[What is expected]: An exact copy of every record is needed, with all pictures omitted.
─── Material for the task ───
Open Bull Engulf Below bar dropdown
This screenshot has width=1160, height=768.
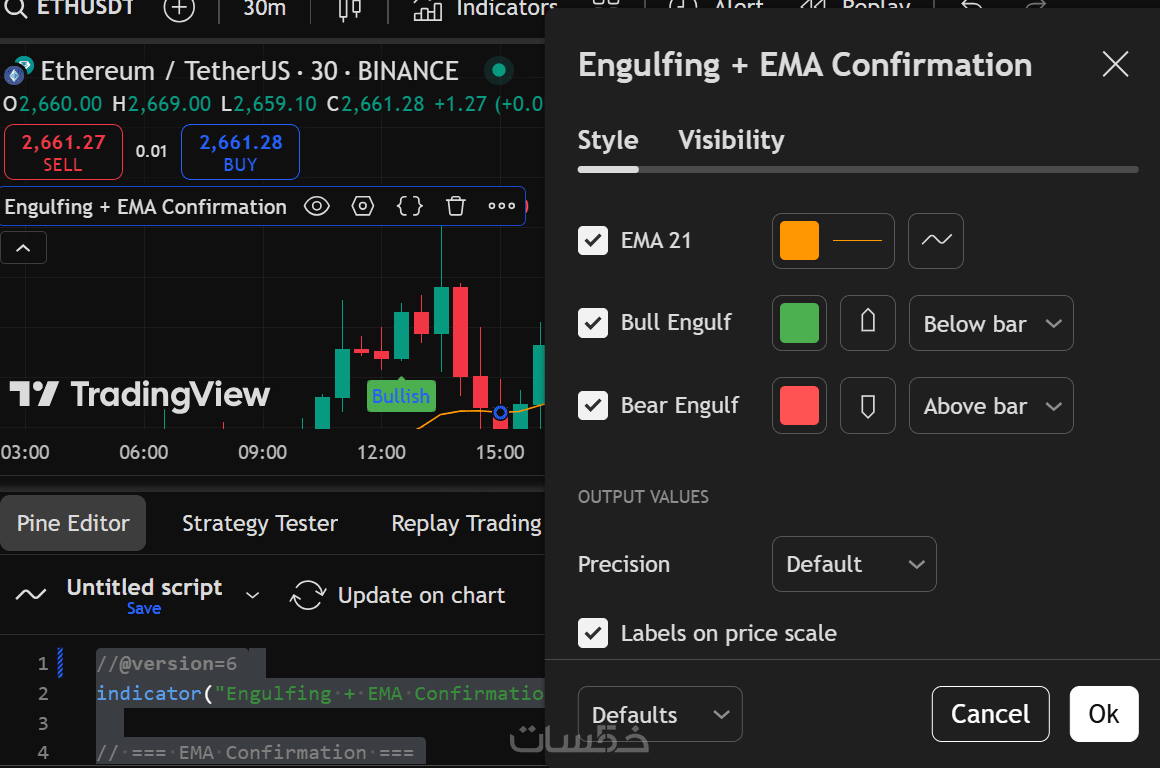point(991,323)
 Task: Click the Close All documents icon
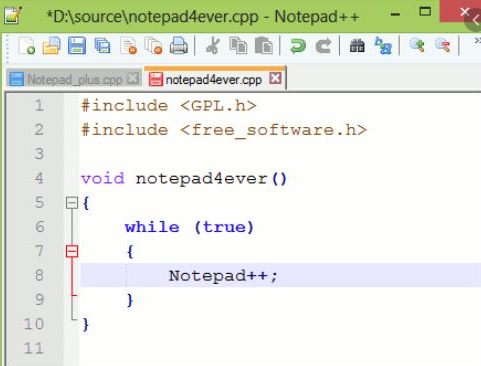(153, 46)
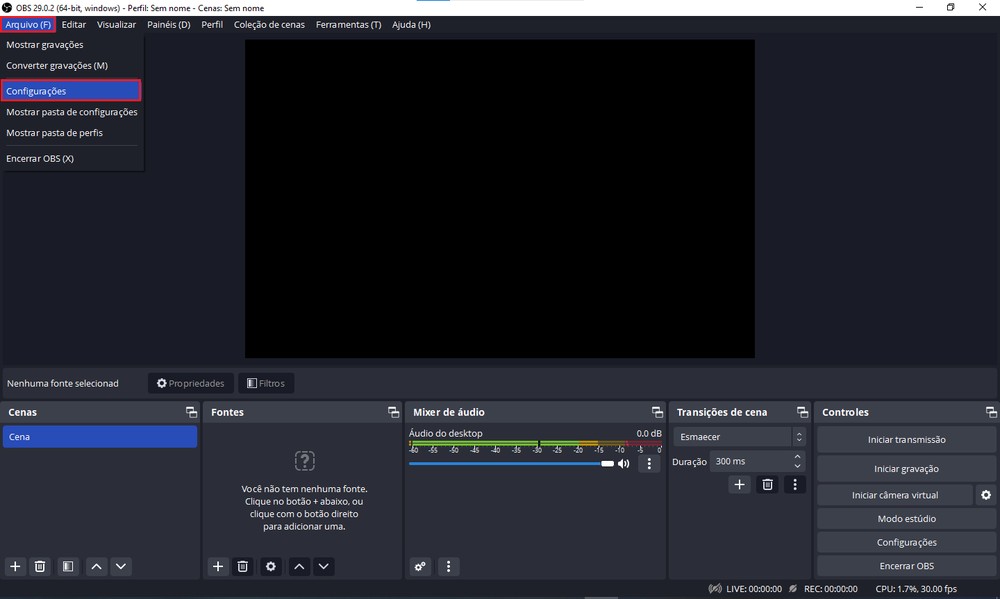This screenshot has width=1000, height=599.
Task: Open the Ferramentas menu
Action: pos(348,24)
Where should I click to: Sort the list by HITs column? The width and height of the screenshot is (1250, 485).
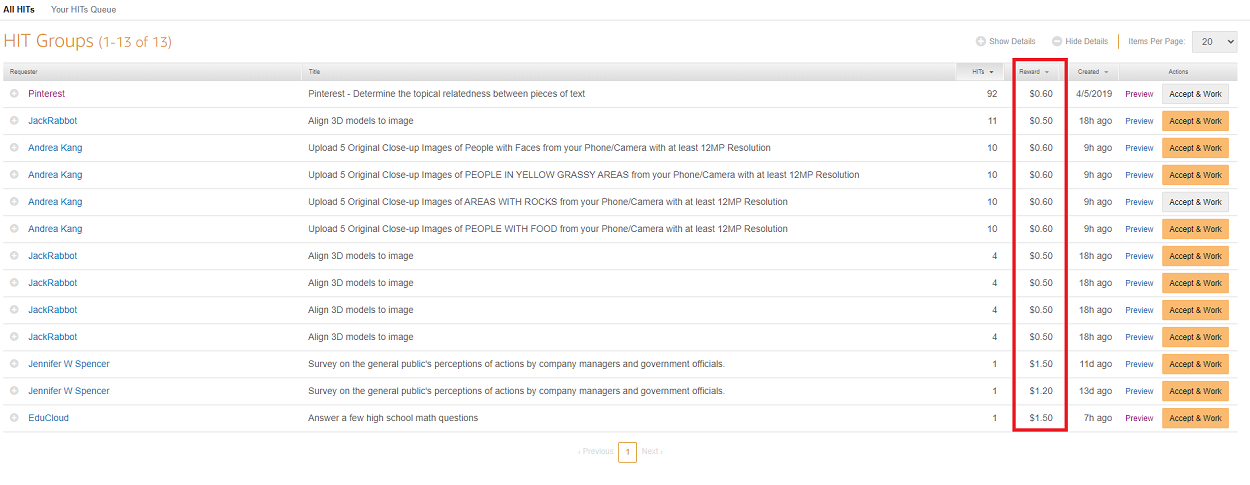pos(978,72)
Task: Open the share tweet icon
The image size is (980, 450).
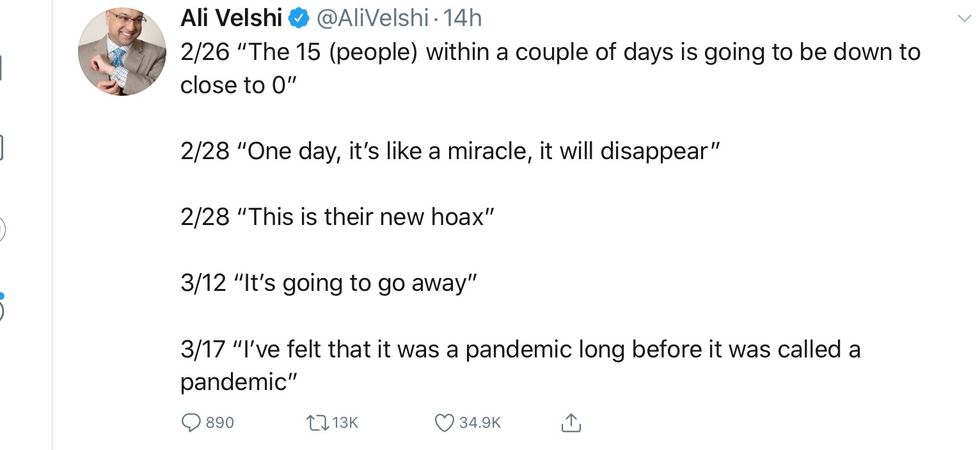Action: (x=571, y=423)
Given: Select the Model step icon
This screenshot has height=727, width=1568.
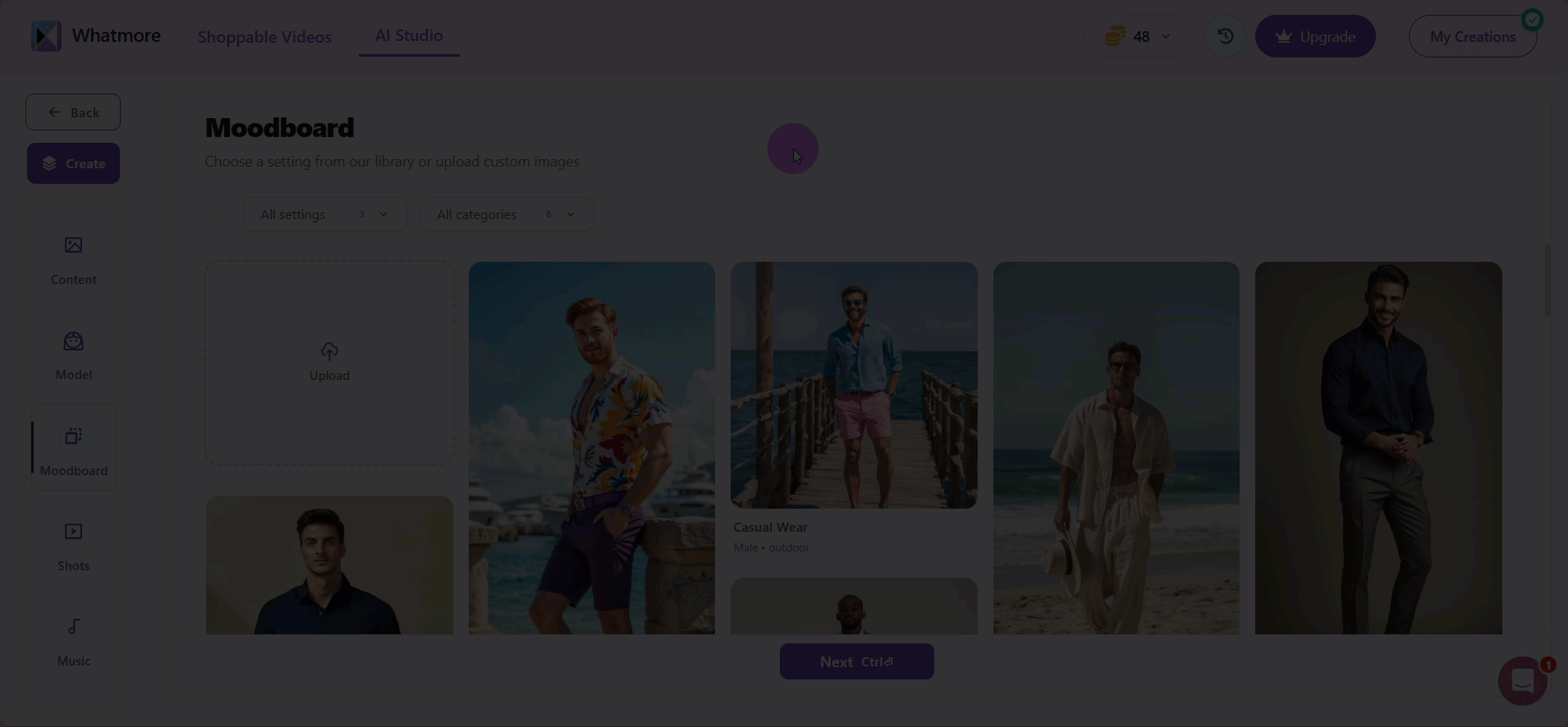Looking at the screenshot, I should point(73,341).
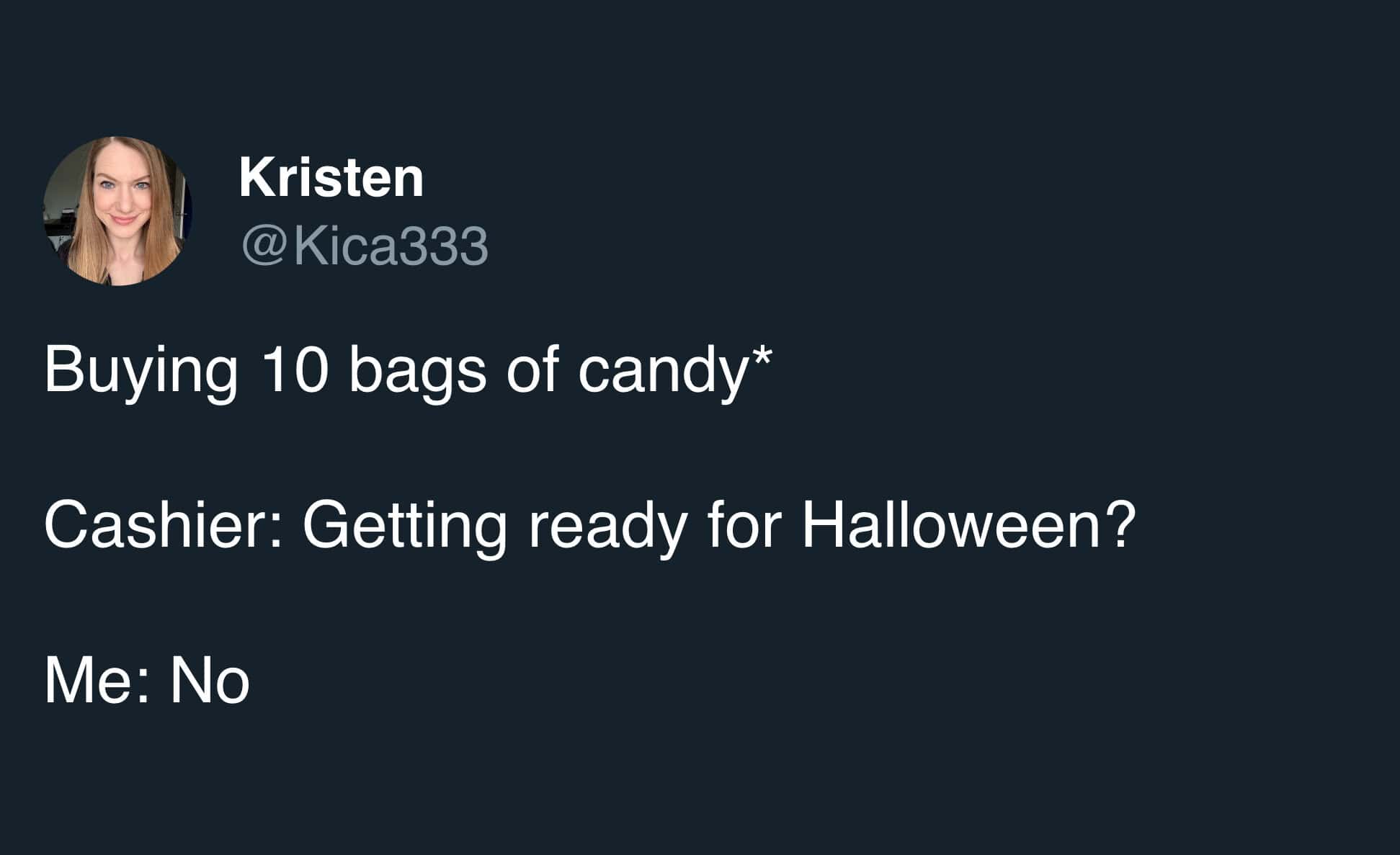The height and width of the screenshot is (855, 1400).
Task: Click the colon after Cashier
Action: (277, 532)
───
[Response]:
Open Bull Engulf Below bar dropdown
This screenshot has width=1160, height=768.
point(991,323)
 Task: Click the Close All documents icon
(153, 46)
This screenshot has width=1000, height=599.
Task: Open the Ferramentas menu
Action: pos(348,24)
Where should I click to: Sort the list by HITs column? The width and height of the screenshot is (1250, 485).
pos(978,72)
Task: Open the share tweet icon
The image size is (980, 450).
Action: (x=571, y=423)
Given: Select the Model step icon
This screenshot has height=727, width=1568.
Looking at the screenshot, I should point(73,341).
The height and width of the screenshot is (855, 1400).
Task: Click the colon after Cashier
Action: (277, 532)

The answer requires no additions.